Haifang Sun1, Liang Hou1, Xiaorui Guo2
1Institute of Agricultural Information and Economy, Hebei Academy of Agriculture and Forestry Sciences (HAAFS), Shijiazhuang, China.
Frontiers in Plant Science
|April 6, 2026
Summary
We developed AMFR-Net, an Adaptive Multi-Scale Feature Refinement Network, for accurate wheat phenotyping. This AI model precisely identifies crop growth stages using ground-level images, improving agricultural monitoring.
Area of Science:
- Agricultural Science
- Computer Science
- Plant Science
Background:
- Accurate crop phenotyping is crucial for agricultural management but challenging due to subtle growth transitions and environmental noise.
- Existing computational methods struggle with fine-grained wheat stage identification from ground-level imagery.
Purpose of the Study:
- To introduce AMFR-Net, an Adaptive Multi-Scale Feature Refinement Network, for precise wheat phenotyping.
- To enhance the identification of wheat growth stages using RGB imagery by addressing limitations of conventional architectures.
Main Methods:
- Developed AMFR-Net, incorporating a ResNet-101 backbone and a novel Adaptive Multi-Scale Attention Fusion (AMSAF) module.
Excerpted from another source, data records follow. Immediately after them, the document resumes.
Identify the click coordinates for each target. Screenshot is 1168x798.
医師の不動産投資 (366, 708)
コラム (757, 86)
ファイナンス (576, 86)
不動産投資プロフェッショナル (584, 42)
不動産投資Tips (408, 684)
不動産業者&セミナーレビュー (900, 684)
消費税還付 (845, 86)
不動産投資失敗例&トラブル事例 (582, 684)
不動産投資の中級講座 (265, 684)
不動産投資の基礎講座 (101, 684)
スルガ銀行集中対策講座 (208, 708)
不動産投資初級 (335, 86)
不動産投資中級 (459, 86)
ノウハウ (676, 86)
- AMSAF utilizes cross-scale interaction blocks and confidence-weighted feature aggregation for hierarchical recalibration of spatial-semantic representations.
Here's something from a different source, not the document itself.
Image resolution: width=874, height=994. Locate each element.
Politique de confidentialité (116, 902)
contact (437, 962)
- The network adaptively amplifies phenologically relevant features and suppresses irrelevant context for robust generalization.
Main Results:
- AMFR-Net achieved state-of-the-art performance on the CGIAR benchmark, with Top-1 Accuracy of 89.10%, Macro-F1 of 89.10%, and AUC of 97.88%.
- Demonstrated superior discriminability between phenologically adjacent wheat stages compared to baseline CNN models.
- Ablation studies confirmed the effectiveness of multi-level attention and scale-aware refinement.
Conclusions:
- AMFR-Net provides a scalable, interpretable, and field-deployable solution for in-situ wheat phenology monitoring.
- The proposed framework improves fine-grained stage identification accuracy and robustness.
- Establishes a foundation for integrating multimodal sensing, weak supervision, and cross-seasonal adaptation in phenotyping.